The primary patient outcomes were: (1) remission, measured as the proportion of patients whose disease was classified as quiescent by physician global assessment (PGA)20; (2) nutritional status, measured as BMI z-score; (3) growth, defined as the proportion of patients with a height velocity z-score ≥ −1; and (4) steroid-free treatment, measured as the proportion of patients not taking prednisone after 112 days (16 weeks) past diagnosis. Height velocity z-scores were calculated only for boys ≤17 years and girls ≤14 years to exclude patients who no longer had significant growth potential. Calculation of height velocity was also limited to patients who had been diagnosed for at least 112 days because any intervention would not be expected to affect height velocity for several months. In addition, patients were not included in this measurement until they had at least 2 postenrollment height measurements. Prednisone usage was only measured in patients who had been diagnosed for at least 112 days because the use of prednisone may be appropriate early in therapy, and the emphasis was on detecting prolonged or repeated courses of corticosteroids. The Short Pediatric Crohn’s Disease Activity Index (sPCDAI),34 for patients with CD, and the Pediatric Ulcerative Colitis Activity Index,35 for patients with UC, were measured as secondary outcome measures for the subset of patients with sufficient data to generate a score. For each outcome measure, the response for an individual patient at a visit was carried forward for each subsequent month until a new visit with a response occurred. Therefore, summary measures at each month reflected patient status as of the last visit.

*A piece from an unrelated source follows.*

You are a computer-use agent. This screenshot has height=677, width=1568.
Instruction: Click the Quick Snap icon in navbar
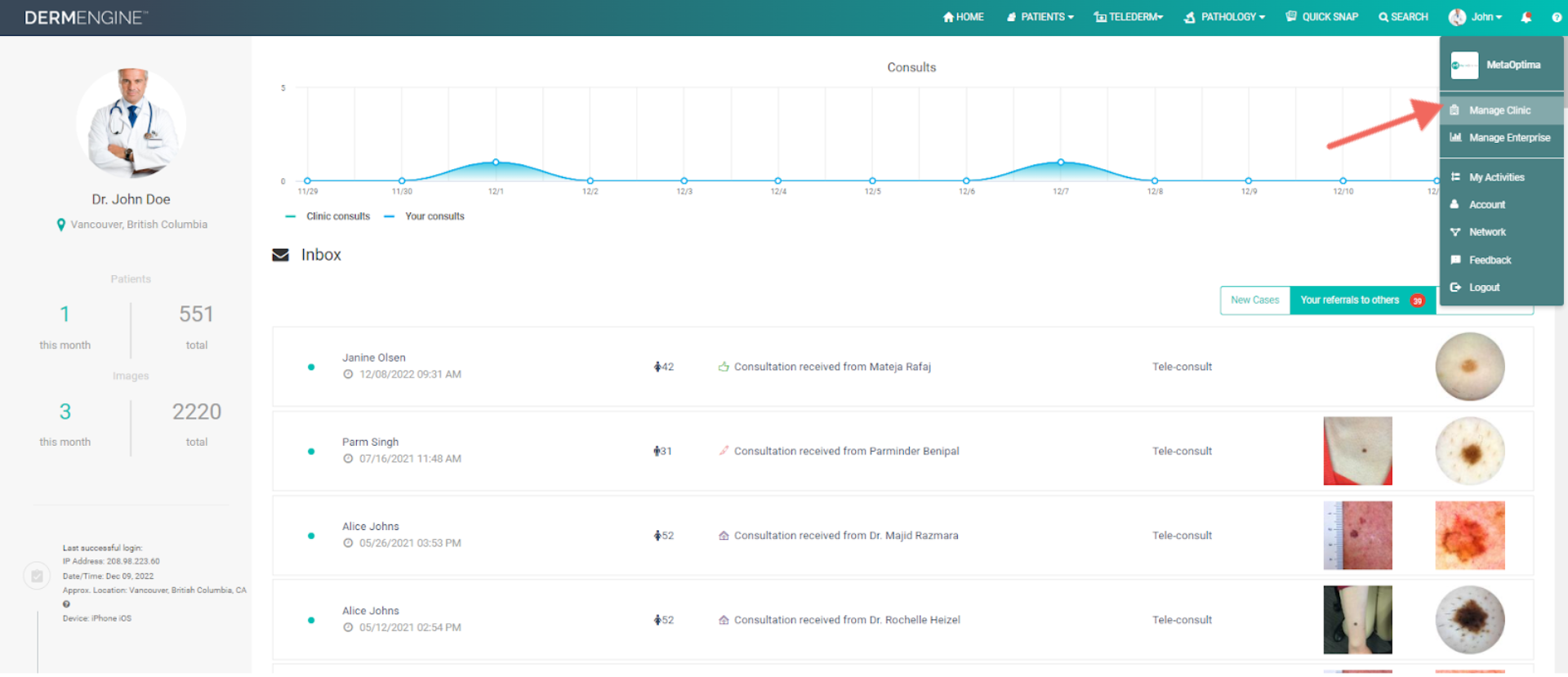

To provide more reliable and stable baseline estimates of the outcome measures, data from a center were not included in analyses until the center had been in the network for at least 6 months and had enrolled at least 10 patients. For process measures, centers were included once they had been participating for 3 months. Patients who were no longer receiving care at the center were inactivated, and no visit-based data from the patient were used past the date of inactivation. For outcome measures, patient data were carried forward for 90 days past the date of inactivation. Data for UC patients who had a colectomy were not carried forward, nor were PCDAI scores34 for CD patients who underwent an ostomy. The PGA measure20 for CD patients with an ostomy was carried forward.
Statistical process control (SPC) methods were used to determine if there were changes in process and outcome measures across the participating centers.36 For analyses of remission rates and the percent of patients not taking prednisone, centerline (mean) and control limits (±3 SD) were calculated and displayed for the period from July 2007 through March 2010. The upper and lower control limits reflected the inherent variation in the data. Data values were added monthly, and the centerline and control limits were updated with each new monthly data point until 12 months had been plotted.37 The centerline was then held constant and not updated using new monthly data points. Control charts were then monitored for evidence of significant change by using standard SPC rules, including the presence of 1 point outside the upper or lower control limits. If it was predicted that a sustainable change had taken place, a new centerline was estimated, starting with the data point that was outside the previous limits.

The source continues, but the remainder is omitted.